When the Cavaliers signed Larry Hughes last summer, they had supposedly found their long-sought scoring compliment to LeBron James.
But now, there might be trouble in paradise if Sam Smith of the Chicago Tribune is correct.
In his weekly notes column, Smith reports that Hughes is dissatisfied with his role on the team and wants out. He goes on to report that the Cavs would be more than happy to accommodate Hughes' request if it would free up enough cap space to re-sign Flip Murray.
Much like the earlier Drew Gooden-for-Jamaal Magloire rumor, we can only hope this is a case of a big-market columnist with too many column inches to fill, stirring the rumor pot to get a reaction.
Unless Hughes yields another high-output shooting guard like Atlanta's Joe Johnson, trading him won't make the Cavs better.
Trading him for another shooting guard is a risky proposition, certainly as the Cavs are trying (or should be trying) to stabilize the roster around LeBron after several straight offseasons of upheaval.

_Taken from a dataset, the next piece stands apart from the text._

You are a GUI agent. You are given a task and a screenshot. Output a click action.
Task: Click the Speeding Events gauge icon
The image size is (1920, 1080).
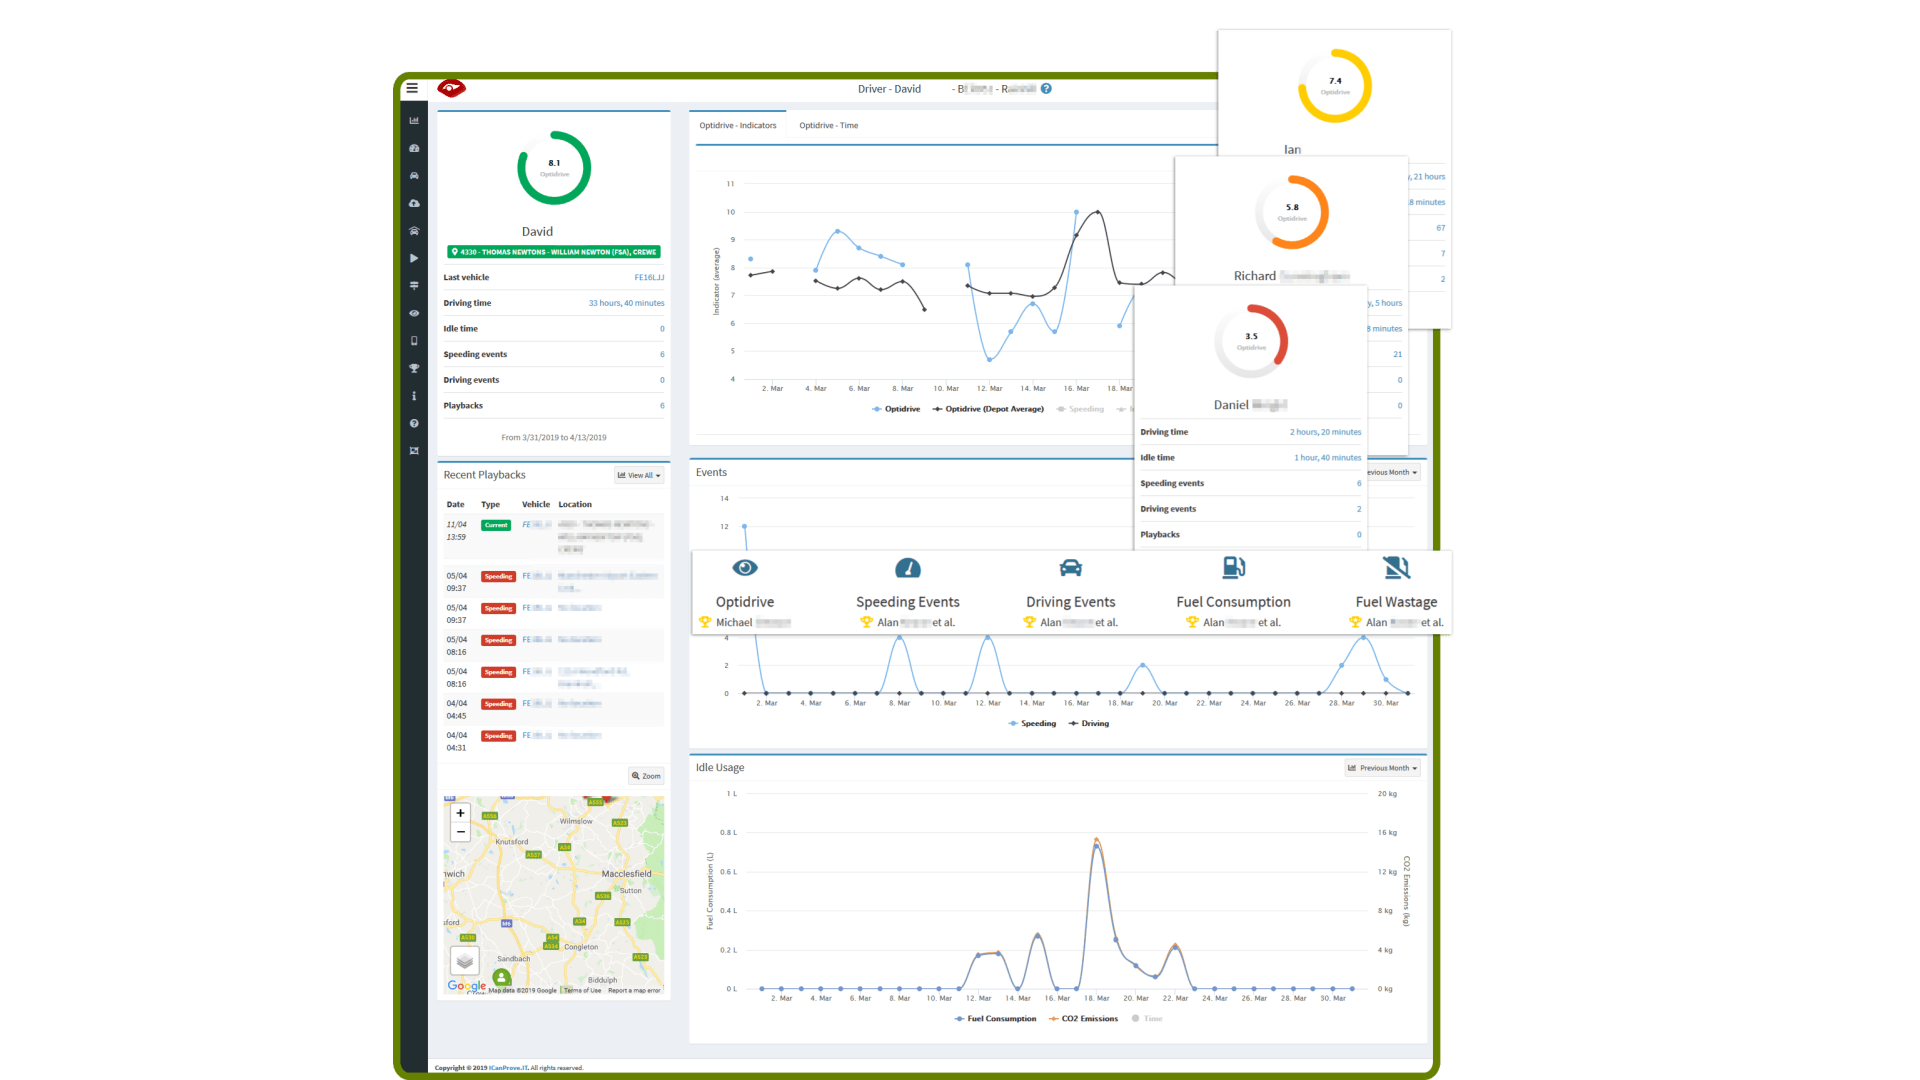coord(907,568)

But trading Hughes off for draft picks or expiring contracts with the idea that Murray is going to step in seamlessly is downright shortsighted. It wouldn't quite be Ron Harper-for-Danny Ferry, but it would be another colossal Cleveland blunder that could set the Cavs back years.
We all like Murray. He was a clutch pick-up by GM Ferry, and he saved the Cavs' bacon when they needed it most. But the prospect of Murray as a three-month stopgap is quite different than the prospect of him as the shooting guard of the future.
Hopefully, Ferry hasn't fallen in love with his one-time ability to uncover a diamond in the rough. Someone needs to tell Ferry that he does not necessarily have a knack for mining diamonds just because he snagged Murray for peanuts.
Yesterday's front-office genius is tomorrow's goat. Look at Mark Shapiro.
Water finds its level over the course of time, and the level is that Murray isn't as good as Hughes. Less injury-prone, yes, but a nonexistent defender and, hot stretch run aside, not a very good shooter. If we get a chance to watch Murray over the span of four or five years, we will see that clearly.
Neither Hughes nor Murray had a very good postseason. But Hughes at least had the excuse of 45 missed games and two hand surgeries in as many months.
Which makes his alleged discontent with his role on the team all the more perplexing. Hughes, more than anyone, should be able to chalk up his first season in Cleveland to a lost cause. He never really got into a rhythm prior to his injury, and by the time he arrived back in uniform, Murray was present and the Cavs had learned to make do without Hughes.
It doesn't mean Hughes is no longer important to the team. But according to Smith, he spent much of the Washington series griping to his former Wizards teammates about his role with the Cavs and questioning whether he really fits in here. Maybe it was hurt feelings on the part of Hughes. Maybe it was just banter between friends and ex-teammates that somehow found its way onto the pages of the Tribune. Maybe Smith is just yanking our chains.
Consider the source as well. Smith has been one of the loudest hornblowers on the "LeBron needs to move to a big market" bandwagon. In previous columns, he has trashed Ferry's competence at building a respectable roster around LeBron. He has said that LeBron playing in New York would be "huge" for the league. Since LeBron is apparently happy playing in Cleveland for now, Smith must think the only way LeBron is going to get jarred loose from his small-market habitat is for his team to betray him with a series of bad roster moves.
I'm sure few things would make Smith happier than to see the Cavs self-destruct to the point that LeBron wants out of Cleveland.
But Smith is just a guy sitting in front of a keyboard 300 miles away. The people I'm mostly concerned with are Ferry and Hughes. If it's all true, Hughes and his team have some patching up to do before the Cavs make a trade they could really regret in the coming years.